Michelangelo’s first known painting, The Torment of Saint Anthony, will be on view among the permanent collection of the Kimbell Art Museum.
The Kimbell Art Museum acquired the painting in May 2009. It will be featured in a focus exhibition including a facsimile of the Schongauer engraving on which it is based and the recent technical examinations and scholarly analyses that identify it as the painting described by Michelangelo’s biographers.
Eric M. Lee, director of the Kimbell Art Museum, commented, “I am delighted with the reception that The Torment of Saint Anthony received in New York and look forward to welcoming Michelangelo’s painting to its new home at the Kimbell Art Museum. I can hardly wait to see the painting hanging in the galleries of Louis Kahn’s landmark building.”
This work was executed in oil and tempera on a wooden panel in 1487–88, when the artist was only 12 to 13 years old. It is the first painting by Michelangelo Buonarroti (1475–1564) to enter an American collection, and one of only four known easel paintings generally believed to come from his hand. The others are the Doni Tondo in Florence’s Uffizi Gallery and two unfinished paintings in London’s National Gallery, The Manchester Madonna and The Entombment.
The painting was offered at Sotheby’s in 2008 as “workshop of Domenico Ghirlandaio.” The Sotheby’s entry noted that Everett Fahy, curator emeritus of European paintings at the Metropolitan Museum of Art, New York, who had known the work since 1960, believed it to be by Michelangelo. Purchased by Adam Williams Fine Art, New York, the panel was brought to the Metropolitan, where it underwent conservation and technical research.
The recent cleaning of Michelangelo’s Torment of Saint Anthony at the Metropolitan has revealed the quality of the small panel. Michael Gallagher, conservator in charge of paintings conservation, removed the layers of yellowed varnish and clumsy, discolored overpaint that obscured the artist’s distinctive palette and compromised the illusion of depth and sculptural form. The technical study accompanying the cleaning has provided evidence of artist’s changes, signifying that the painting is an original work of art and not a copy after another painting.

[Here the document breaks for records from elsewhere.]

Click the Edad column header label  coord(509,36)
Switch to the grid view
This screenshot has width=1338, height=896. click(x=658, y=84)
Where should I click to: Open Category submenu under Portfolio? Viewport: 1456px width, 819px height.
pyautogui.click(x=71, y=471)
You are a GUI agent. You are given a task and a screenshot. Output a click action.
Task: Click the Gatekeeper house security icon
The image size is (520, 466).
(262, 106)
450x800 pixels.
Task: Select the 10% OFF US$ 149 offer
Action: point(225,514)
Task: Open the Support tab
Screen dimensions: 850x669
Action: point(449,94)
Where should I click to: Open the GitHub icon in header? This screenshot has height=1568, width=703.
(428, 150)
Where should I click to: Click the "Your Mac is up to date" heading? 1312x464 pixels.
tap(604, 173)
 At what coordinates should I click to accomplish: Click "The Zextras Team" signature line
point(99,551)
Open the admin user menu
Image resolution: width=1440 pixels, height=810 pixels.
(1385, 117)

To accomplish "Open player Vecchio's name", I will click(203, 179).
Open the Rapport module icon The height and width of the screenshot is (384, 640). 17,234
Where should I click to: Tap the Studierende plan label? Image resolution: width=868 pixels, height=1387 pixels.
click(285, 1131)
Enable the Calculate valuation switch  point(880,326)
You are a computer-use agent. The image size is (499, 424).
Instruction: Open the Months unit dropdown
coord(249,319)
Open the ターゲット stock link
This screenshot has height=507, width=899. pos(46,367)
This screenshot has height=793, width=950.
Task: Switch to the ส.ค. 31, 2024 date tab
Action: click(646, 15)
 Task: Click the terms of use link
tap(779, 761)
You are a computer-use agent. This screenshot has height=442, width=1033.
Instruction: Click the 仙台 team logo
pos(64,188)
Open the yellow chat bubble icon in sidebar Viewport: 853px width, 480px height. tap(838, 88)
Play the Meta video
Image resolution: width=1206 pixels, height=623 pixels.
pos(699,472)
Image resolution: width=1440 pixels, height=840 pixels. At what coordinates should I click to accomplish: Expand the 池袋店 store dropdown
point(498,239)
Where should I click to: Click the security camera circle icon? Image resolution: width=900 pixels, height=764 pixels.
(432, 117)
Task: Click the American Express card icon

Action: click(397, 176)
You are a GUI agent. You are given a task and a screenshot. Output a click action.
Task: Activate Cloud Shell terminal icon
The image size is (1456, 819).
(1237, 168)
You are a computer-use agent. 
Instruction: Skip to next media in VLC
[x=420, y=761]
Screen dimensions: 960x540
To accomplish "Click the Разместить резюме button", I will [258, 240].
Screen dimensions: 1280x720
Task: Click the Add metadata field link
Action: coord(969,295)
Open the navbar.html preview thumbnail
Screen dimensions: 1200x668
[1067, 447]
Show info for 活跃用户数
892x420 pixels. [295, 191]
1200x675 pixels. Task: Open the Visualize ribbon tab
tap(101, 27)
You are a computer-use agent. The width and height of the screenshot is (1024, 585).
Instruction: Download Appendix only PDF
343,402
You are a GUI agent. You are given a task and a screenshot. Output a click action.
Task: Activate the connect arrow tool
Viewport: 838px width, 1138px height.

Giorgio Vasari, in his Lives of the Artists (1551, second edition 1568), and Ascanio Condivi—Michelangelo’s former student whose information for his biography of the artist (1553) came directly from the master—both recount how the young Michelangelo painted a copy of the engraving Saint Anthony Tormented by Demons by the 15th-century German master Martin Schongauer. Vasari relates that Michelangelo bought fish with bizarrely colorful scales so that he could render the strange forms of the devils. Condivi also wrote that in order to give the demonic creatures veracity, Michelangelo went to the fish market to study the shape and color of the fins, eyes, and other parts of the fish. The spiny, long-snouted demon with brilliantly colored scales (the scales are absent from the engraving) particularly associates the Kimbell panel with these descriptions. The work probably dates from the time Michelangelo was informally associated with Ghirlandaio’s workshop, just before he began his brief apprenticeship with this important master.
The rare subject is found in the life of Saint Anthony the Great, written by Athanasius of Alexandria in the 4th century, which describes how the Egyptian hermit saint levitated into the air and was attacked by demons, whose torments he resisted. According to Condivi, it was the artist Francesco Granacci, Michelangelo’s older friend, who gave him access to some of the prints and drawings in the workshop of Domenico Ghirlandaio. In an effort to try his hand at painting, Michelangelo reportedly took Schongauer’s print and produced a mesmerizing rendition of it on a wooden panel that earned him great repute and fame.
Michelangelo
Born in 1475 near Florence, Michelangelo is universally acknowledged as one of the towering geniuses of the Renaissance. Already by his teenage years, he had proven himself a superlative sculptor and painter. Best known for his mature works such as the ceiling frescoes in the Vatican’s Sistine Chapel, he evolved a forceful, muscular style that gripped the imaginations of artists for decades to come. First and foremost, Michelangelo thought himself a sculptor, and many of his works in marble are icons of Western art: his Vatican Pietà, his vigorous David in Florence, and his tragic, unfinished Rondanini Pietà in Milan. As a painter, Michelangelo was equally influential. As The Torment of Saint Anthony proves, he was drawn to painting at an early age, and by the time of his later masterpiece, The Last Judgment, also in the Sistine Chapel, he had presided over a vast revolution in Italian painting.